** Your task **
Everything before the line containing "The height and width of the screenshot is (443, 1024)." stays out; print that line and all lines below it through the last, exactly.

** Data supplied **
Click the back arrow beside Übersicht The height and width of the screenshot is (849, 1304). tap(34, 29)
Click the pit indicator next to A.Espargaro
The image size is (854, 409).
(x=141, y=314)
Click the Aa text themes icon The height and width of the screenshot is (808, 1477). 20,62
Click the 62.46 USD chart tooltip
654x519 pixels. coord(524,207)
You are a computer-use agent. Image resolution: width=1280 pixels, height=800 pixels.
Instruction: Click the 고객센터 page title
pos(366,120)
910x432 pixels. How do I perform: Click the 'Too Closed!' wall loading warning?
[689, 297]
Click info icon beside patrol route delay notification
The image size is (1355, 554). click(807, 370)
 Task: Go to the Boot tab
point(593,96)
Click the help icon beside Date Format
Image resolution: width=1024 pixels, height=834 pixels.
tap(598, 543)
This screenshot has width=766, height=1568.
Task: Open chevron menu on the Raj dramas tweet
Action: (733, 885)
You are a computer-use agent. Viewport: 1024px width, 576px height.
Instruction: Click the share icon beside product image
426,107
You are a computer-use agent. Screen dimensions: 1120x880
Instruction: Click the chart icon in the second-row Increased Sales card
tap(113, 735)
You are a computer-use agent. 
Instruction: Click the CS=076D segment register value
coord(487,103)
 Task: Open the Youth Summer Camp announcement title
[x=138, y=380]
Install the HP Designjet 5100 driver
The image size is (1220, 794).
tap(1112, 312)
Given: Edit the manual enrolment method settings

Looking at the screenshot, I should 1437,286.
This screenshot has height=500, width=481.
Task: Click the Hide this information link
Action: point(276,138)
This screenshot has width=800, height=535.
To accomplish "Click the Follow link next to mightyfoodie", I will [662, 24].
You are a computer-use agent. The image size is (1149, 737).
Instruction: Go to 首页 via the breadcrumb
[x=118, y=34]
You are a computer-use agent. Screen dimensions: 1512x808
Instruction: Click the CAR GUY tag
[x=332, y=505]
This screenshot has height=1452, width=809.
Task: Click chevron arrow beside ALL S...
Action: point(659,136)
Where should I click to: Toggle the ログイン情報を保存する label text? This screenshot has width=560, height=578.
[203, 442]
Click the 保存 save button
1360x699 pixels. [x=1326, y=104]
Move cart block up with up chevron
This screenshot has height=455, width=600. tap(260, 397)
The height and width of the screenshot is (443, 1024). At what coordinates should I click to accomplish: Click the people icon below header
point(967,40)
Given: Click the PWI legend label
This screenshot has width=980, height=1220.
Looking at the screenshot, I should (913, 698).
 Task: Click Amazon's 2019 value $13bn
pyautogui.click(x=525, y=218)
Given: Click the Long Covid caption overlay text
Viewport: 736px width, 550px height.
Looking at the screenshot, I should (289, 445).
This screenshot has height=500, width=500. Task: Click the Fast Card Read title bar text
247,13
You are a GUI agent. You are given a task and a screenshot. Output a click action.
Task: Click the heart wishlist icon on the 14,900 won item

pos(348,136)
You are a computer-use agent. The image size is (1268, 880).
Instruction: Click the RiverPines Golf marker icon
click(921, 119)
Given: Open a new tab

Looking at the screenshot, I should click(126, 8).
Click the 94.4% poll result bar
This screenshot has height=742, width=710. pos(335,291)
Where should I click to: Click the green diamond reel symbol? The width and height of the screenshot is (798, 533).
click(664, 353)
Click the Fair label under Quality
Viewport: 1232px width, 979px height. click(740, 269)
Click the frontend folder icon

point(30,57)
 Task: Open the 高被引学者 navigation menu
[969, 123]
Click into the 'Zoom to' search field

** Response **
The height and width of the screenshot is (443, 1024). At what coordinates should I click to accomplish: Click the people icon below header
point(967,40)
Given: Click the PWI legend label
This screenshot has width=980, height=1220.
Looking at the screenshot, I should (913, 698).
 Task: Click Amazon's 2019 value $13bn
pyautogui.click(x=525, y=218)
Given: Click the Long Covid caption overlay text
Viewport: 736px width, 550px height.
Looking at the screenshot, I should (289, 445).
This screenshot has height=500, width=500. Task: Click the Fast Card Read title bar text
247,13
You are a GUI agent. You are given a task and a screenshot. Output a click action.
Task: Click the heart wishlist icon on the 14,900 won item

pos(348,136)
You are a computer-use agent. The image size is (1268, 880).
Instruction: Click the RiverPines Golf marker icon
click(921, 119)
Given: Open a new tab

Looking at the screenshot, I should click(126, 8).
Click the 94.4% poll result bar
This screenshot has height=742, width=710. pos(335,291)
Where should I click to: Click the green diamond reel symbol? The width and height of the screenshot is (798, 533).
click(664, 353)
Click the Fair label under Quality
Viewport: 1232px width, 979px height. click(740, 269)
Click the frontend folder icon

point(30,57)
 Task: Open the 高被引学者 navigation menu
[969, 123]
Click into the 'Zoom to' search field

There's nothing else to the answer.